Answer these from the text on J J Cahill Memorial High School below:
(a) On which street is the school located?
(b) In what month and year did John Joseph Cahill die in office?
(c) Who was the school's first Principal?

### DOCUMENT SECTION
++++

J J Cahill Memorial High School (abbreviated as JJCMHS; colloquially known as JJ) is a public co-educational secondary day school, located on Sutherland Street in Mascot, an inner southern suburb of Sydney, New South Wales, Australia. 

The school is operated by the NSW Department of Education with students from Year 7 to Year 12. The school was established in 1961 as a comprehensive high school, named in honour of John Joseph Cahill, the local member and Premier of New South Wales.

History
In the late 1950s, as a result of lobbying from the local council, residents and the local member for Cook's River and premier, John Joseph (J. J.) Cahill, it was decided to establish a high school in Mascot. Owing to delays in construction, the school was not finished until 1961, two years after Cahill's death in office in October 1959. 

At the time, the first few intakes of the new high school were housed at Gardeners Road Public School. When the school finally was ready for use, the students carried their books and furniture to the new school site down the road, an event which was commemorated at the school's 50th anniversary in 2011. In memory of Cahill's efforts to bring public education to the local area, the school decided that it was to be named in his honour. Accordingly, "J J Cahill Memorial High School" was officially opened by his widow, Esmey Cahill, on 24 March 1961. The first Principal was Landolf (Len) George Schmidt.

++++

### SUPPLIED DATA
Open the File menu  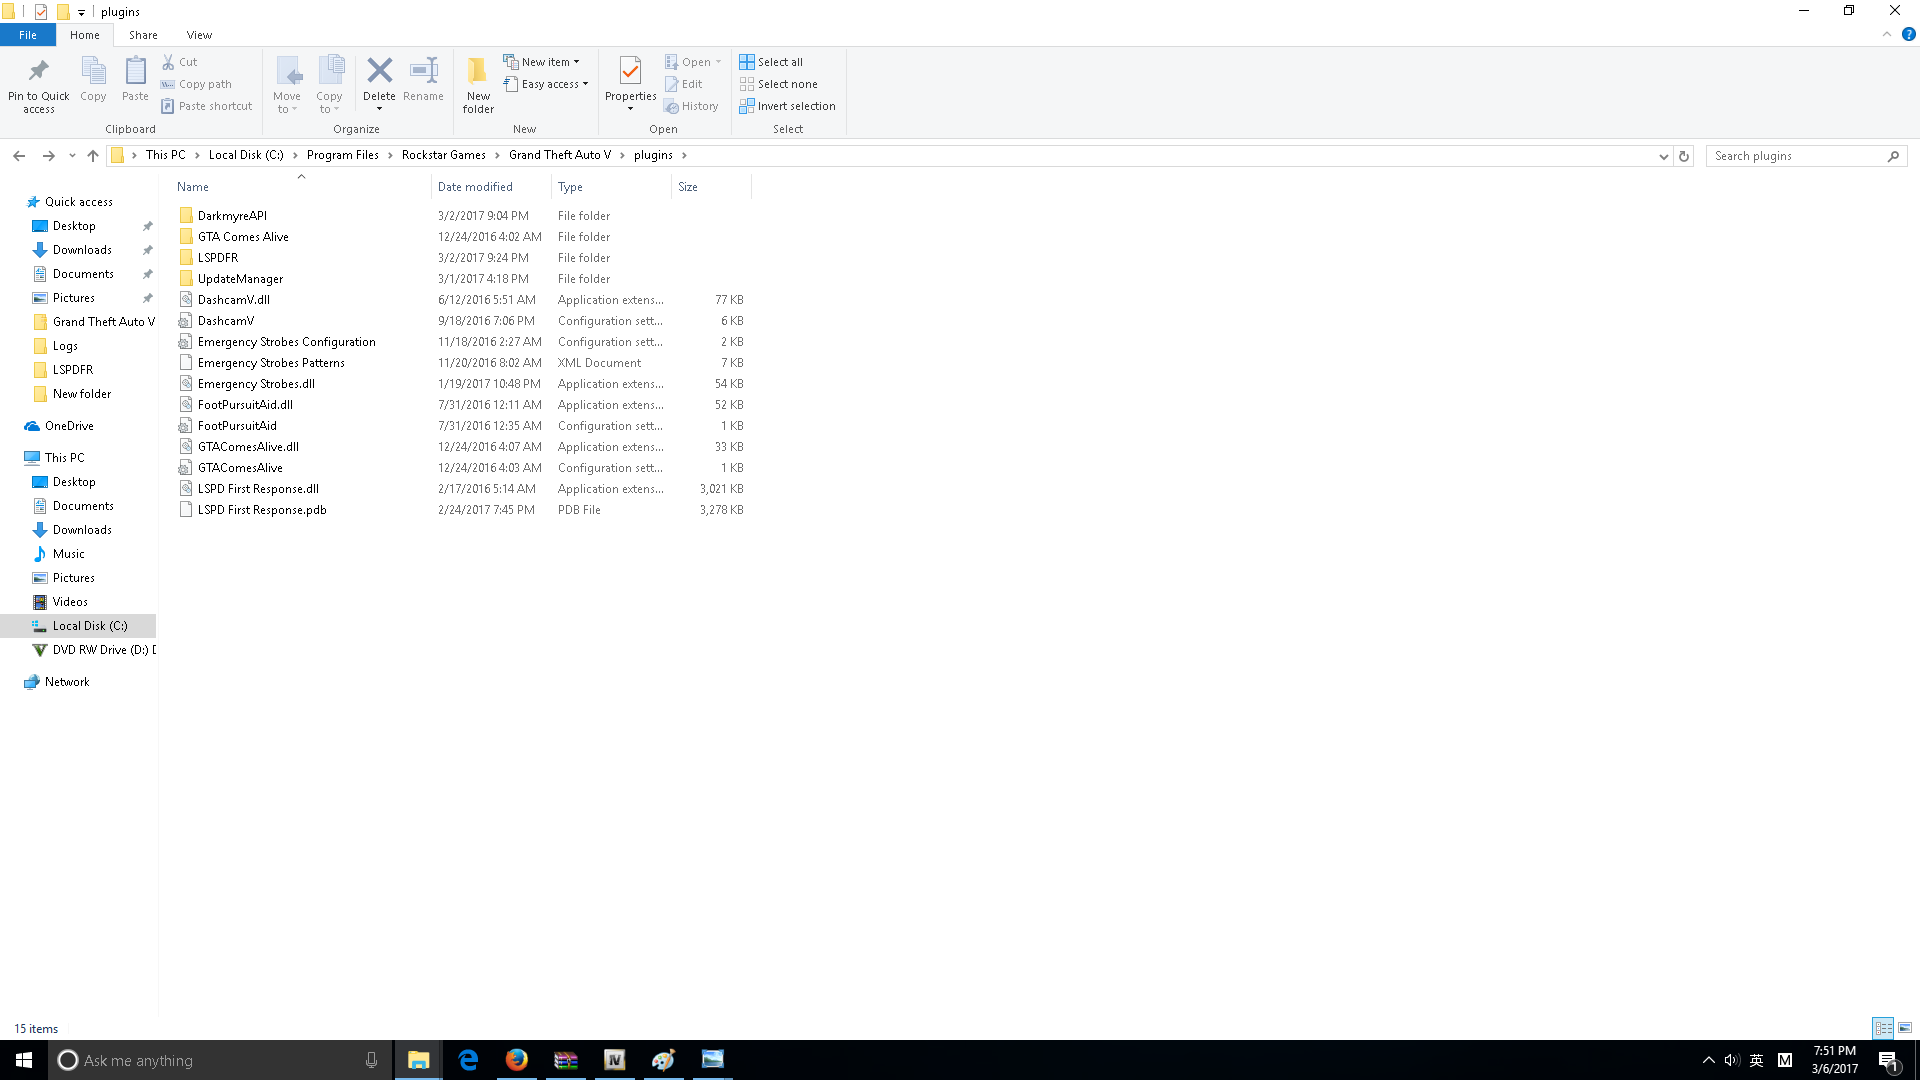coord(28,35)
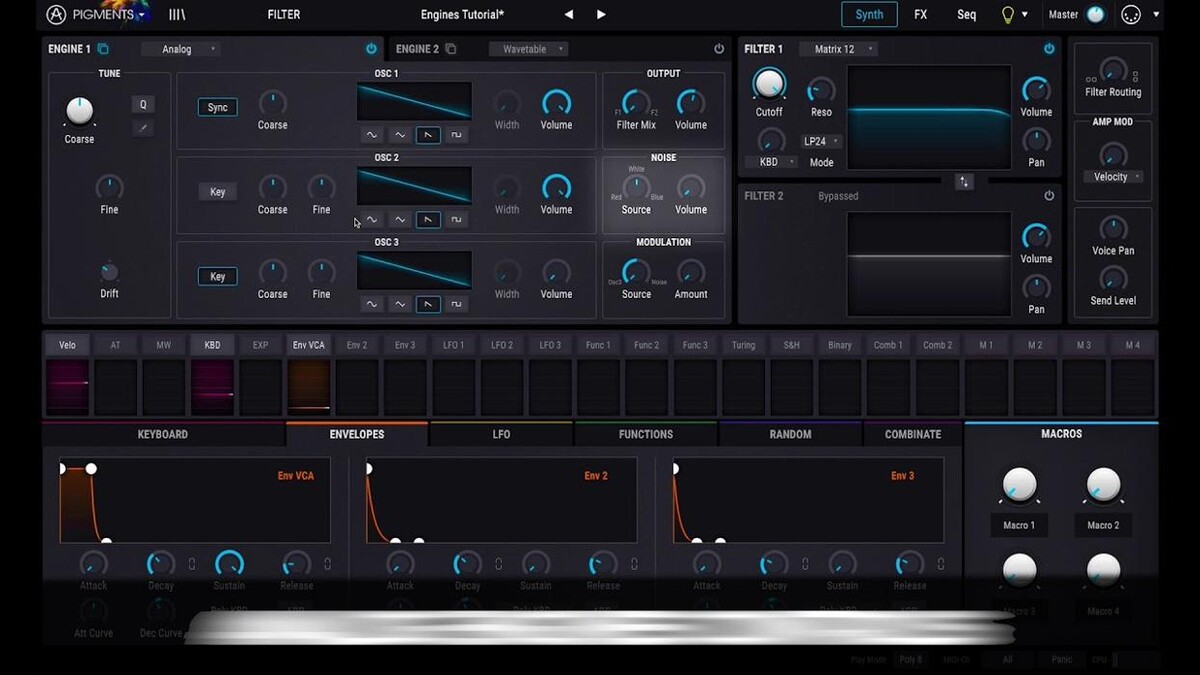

++++

### FINISHED EXERCISE
(a) Sutherland Street
(b) October 1959
(c) Landolf (Len) George Schmidt